I’ve gotten the Holosync materials and have listened to their first track for about 5 of the last 7 days… It asks for 30 days on the first part of the program, and I’m going to basically do that “as recommended” before really evaluating. I’m not expecting to (necessarily) hover while sitting in a perfect lotus overnight.
(And no, that hasn’t happened yet.)
It’s been 5 months. What’s your evaluation of Holosync now?
Hi Cyrus — I find myself using it sometimes, but honestly a 30-minute session still “feels” a bit long for me most of the time, and I definitely didn’t follow the “once daily for 30 days” protocol that was recommended at the beginning. (Good for any habit-forming behavior, meditative or otherwise.) I do like the way it sounds… and find the experience to be a relaxing one — but how could it not be? Overall, I guess I remain lukewarm on meditation in general. I want to like it more than I do, but I’m not giving it the time/effort it deserves in order to see real benefits. (I’m like the person who wants to get skinny but keeps buying Oreos.)
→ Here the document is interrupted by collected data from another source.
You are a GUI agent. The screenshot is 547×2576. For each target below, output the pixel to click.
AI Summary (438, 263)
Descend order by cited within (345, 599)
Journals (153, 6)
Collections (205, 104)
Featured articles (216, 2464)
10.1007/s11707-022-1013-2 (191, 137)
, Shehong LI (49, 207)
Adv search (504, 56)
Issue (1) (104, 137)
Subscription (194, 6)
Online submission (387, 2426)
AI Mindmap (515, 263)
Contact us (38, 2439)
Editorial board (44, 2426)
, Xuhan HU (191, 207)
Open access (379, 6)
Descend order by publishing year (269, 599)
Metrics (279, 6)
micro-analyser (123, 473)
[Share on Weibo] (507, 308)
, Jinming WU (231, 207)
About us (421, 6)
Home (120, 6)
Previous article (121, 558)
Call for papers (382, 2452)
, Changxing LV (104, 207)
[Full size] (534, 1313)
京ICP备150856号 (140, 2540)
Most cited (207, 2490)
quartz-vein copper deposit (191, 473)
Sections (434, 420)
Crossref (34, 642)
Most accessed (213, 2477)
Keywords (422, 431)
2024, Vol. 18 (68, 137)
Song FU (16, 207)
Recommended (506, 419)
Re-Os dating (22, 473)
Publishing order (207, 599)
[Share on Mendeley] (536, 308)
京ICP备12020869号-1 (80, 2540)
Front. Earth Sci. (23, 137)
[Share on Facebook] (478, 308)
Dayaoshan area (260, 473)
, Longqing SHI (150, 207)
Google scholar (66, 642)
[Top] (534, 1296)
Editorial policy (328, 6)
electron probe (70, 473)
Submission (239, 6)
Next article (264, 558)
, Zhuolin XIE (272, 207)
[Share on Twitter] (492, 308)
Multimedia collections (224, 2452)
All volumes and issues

Hi Rhiannan. Bill Harris is an interesting guy, and The Holosync Solution is POWERFUL. I’m now on Awakening level 3 and my mind has never been clearer. Yes, it’s expensive but man is it good. When I move to a new level I can barely stay awake for a week into it… amazing what sounds can do to the brain and mind. It’s like novocaine!
Does he contradict himself when he says that Holosync started after studying 2 pieces of research (14:09), yet he also says that he started when he was handed a tape with a crude version of Holosync (20:35)?
It would have been interesting to hear how Holosync works.. and if other competitors (ex. Lifeflow) are using the same technology or doing something different.
Finally, I wonder if there’s any merit to those gadgets that shine light into the ear/brain (ex. Valkee/Human Charger). Supposedly, it can fast track the time it takes to adjust your circadian rhythm. Dr. Satchin Panda should know more about this.